There is no better way to meet President Obama’s call for real tax relief to help small businesses and the middle class. Our complex tax structure puts unproductive obstacles in front of entrepreneurs—the people who create wealth and will lead this country out of the recession we are in. It is entrepreneurs who create the meaningful jobs that the American people want. They do not want jobs building bridges to nowhere for a government make-work program. And they do not want our country to waste billions of unproductive hours filing taxes, when those hours could be spent producing jobs and income.
It is private equity that is going to help fund that job creation, and it is the government’s role to create the environment in which private equity wants to invest and entrepreneurs want to take risks and innovate. Much like the end of the uncertainty caused by FDR’s dramatic policy changes and World War II created the environment that allowed prosperity to return to America in the 1950s, so too will ending the uncertainty caused by bailouts, $1 trillion stimulus bills, and our complicated and ever changing tax system. Twenty four nations have adopted a flat tax system, which has repeatedly generated faster growth and more jobs–exactly what the United States needs right now.
Finally, this past fall Congress and the Bush White House acted on panic rather than sound economic thought with the bailout package that did nothing but probably exacerbate the problem by increasing uncertainty, and I think the same will be true of the panicked passage of the stimulus.
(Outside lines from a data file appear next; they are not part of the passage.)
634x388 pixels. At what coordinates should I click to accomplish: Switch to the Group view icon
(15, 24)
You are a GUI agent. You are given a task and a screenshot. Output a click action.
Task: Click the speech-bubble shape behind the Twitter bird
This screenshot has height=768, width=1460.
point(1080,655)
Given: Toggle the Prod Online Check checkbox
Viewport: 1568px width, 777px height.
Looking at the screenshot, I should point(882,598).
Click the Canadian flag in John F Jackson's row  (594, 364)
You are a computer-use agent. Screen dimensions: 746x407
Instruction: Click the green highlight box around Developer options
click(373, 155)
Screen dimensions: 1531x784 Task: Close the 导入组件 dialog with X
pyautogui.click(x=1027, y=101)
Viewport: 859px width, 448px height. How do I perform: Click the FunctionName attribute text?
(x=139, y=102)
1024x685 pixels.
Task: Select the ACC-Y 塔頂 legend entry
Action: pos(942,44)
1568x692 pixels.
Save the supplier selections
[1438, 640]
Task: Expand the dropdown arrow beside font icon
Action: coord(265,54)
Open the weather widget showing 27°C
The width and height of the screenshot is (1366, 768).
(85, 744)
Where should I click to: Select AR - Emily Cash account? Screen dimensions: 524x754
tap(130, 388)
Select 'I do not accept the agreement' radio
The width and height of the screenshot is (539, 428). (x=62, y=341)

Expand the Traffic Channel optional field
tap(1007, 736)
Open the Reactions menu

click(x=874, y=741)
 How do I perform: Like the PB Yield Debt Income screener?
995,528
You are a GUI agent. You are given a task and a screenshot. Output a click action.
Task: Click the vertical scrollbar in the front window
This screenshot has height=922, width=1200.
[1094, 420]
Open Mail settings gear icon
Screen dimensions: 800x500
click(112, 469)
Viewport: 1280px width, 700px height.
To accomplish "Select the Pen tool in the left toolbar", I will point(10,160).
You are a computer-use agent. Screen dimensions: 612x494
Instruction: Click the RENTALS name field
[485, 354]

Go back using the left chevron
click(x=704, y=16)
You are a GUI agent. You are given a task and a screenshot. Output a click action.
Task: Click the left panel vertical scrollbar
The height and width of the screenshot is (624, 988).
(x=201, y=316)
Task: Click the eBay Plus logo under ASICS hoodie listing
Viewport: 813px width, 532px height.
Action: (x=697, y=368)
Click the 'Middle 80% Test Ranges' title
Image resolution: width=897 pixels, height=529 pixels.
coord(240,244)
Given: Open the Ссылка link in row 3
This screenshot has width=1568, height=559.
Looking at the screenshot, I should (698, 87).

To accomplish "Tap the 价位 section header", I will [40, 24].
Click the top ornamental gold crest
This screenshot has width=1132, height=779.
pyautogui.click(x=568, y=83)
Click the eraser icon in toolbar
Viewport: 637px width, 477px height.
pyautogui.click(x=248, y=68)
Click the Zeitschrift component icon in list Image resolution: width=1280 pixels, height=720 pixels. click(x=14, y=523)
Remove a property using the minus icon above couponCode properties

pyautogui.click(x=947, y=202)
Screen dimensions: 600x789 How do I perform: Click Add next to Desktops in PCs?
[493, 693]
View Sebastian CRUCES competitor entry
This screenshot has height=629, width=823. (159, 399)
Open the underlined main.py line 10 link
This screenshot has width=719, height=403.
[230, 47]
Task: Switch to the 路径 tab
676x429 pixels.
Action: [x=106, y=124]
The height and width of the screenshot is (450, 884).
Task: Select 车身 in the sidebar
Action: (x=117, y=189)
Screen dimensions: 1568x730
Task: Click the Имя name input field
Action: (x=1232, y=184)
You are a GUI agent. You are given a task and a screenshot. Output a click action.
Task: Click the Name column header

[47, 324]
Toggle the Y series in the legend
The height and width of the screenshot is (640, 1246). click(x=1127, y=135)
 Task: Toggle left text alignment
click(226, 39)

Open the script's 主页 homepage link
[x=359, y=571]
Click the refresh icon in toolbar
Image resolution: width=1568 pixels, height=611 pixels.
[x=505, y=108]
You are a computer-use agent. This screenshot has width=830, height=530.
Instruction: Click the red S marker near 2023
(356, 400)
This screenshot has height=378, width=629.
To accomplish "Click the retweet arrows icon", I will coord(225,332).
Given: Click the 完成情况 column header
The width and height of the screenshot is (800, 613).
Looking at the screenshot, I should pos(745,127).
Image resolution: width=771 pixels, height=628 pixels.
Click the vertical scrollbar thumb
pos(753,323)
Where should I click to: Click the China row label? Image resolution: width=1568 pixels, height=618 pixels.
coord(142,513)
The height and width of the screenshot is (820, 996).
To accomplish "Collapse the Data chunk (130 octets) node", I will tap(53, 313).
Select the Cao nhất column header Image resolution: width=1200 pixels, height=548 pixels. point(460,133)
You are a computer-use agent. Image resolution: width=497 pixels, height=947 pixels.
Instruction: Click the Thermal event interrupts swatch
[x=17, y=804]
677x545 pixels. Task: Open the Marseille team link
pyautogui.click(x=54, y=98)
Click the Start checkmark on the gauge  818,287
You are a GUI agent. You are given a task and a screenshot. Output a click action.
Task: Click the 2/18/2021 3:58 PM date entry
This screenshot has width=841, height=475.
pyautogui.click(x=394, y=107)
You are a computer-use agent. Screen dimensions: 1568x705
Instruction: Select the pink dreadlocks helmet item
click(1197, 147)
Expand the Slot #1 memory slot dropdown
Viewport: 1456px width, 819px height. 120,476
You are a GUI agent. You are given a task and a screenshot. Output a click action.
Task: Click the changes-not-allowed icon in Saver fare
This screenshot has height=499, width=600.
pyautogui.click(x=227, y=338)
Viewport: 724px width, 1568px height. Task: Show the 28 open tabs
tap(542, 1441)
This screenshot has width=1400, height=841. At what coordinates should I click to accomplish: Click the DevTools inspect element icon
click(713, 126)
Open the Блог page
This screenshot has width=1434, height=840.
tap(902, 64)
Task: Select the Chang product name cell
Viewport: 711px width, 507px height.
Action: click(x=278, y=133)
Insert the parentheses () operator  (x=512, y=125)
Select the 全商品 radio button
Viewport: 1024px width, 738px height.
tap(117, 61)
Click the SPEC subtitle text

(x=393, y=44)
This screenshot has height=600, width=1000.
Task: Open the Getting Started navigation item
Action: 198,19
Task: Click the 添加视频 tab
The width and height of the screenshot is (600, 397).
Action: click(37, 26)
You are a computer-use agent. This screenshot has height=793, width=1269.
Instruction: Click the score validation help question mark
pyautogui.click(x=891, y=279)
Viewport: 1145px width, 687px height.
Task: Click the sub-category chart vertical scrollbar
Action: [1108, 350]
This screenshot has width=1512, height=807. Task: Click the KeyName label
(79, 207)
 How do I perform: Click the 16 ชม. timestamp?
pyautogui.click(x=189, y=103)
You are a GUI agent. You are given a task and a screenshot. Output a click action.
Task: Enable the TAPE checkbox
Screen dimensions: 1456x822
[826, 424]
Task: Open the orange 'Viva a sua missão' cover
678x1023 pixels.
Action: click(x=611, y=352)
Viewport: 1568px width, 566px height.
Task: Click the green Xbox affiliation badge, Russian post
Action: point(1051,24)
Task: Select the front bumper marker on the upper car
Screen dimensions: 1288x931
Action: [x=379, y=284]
The stimulus idea is more of a political exercise than it is an exercise in sound economic policy, and it is time for Congress to accept that.
I know many of the 535 people in Congress want to be able to say they are going to save the economy by spending lots of money, but the American people know that the politics of greed is always wrapped in the language of love. They know the stimulus plan is the greed in Washington for more power, more dominion over people lives. The stimulus is just a long-term growth plan for big government, not an immediate response to the economic situation in America today.
The right plan is to leave the money in the hands of the people who were smart enough to earn it in the first place–they are smart enough to spend it, too. Armey’s Axiom is “Nobody spends someone else’s money as wisely as he spends his own”.
That I do know. But really, what no one knows is what the future holds. What is needed at this time, when so many bad decisions and bad policies have been made and supported by so many in power, is humility, not hubris, from both politicians and economists. As Noble Prize winning economist Frederick Hayek said to Keynes regarding his faith in the few in government knowing how to control the economy of the many: “Whatever may be our hope for the future, the one thing of which we must be painfully aware at the present time… is how little we really know of the forces that we are trying to influence by deliberate management; so little indeed that it must remain an open question whether we would try if we knew more.”
Thank you for the opportunity to present these views. I would be happy to respond to any questions you might have.
–Richard K. Armey holds a Ph.D. from the University of Oklahoma. He was Chairman of the Economics Department at the University of North Texas before serving 18 years in the US House of Representatives where he became House Majority Leader in 1995. He is now Chairman of FreedomWorks and FreedomWorks Foundation.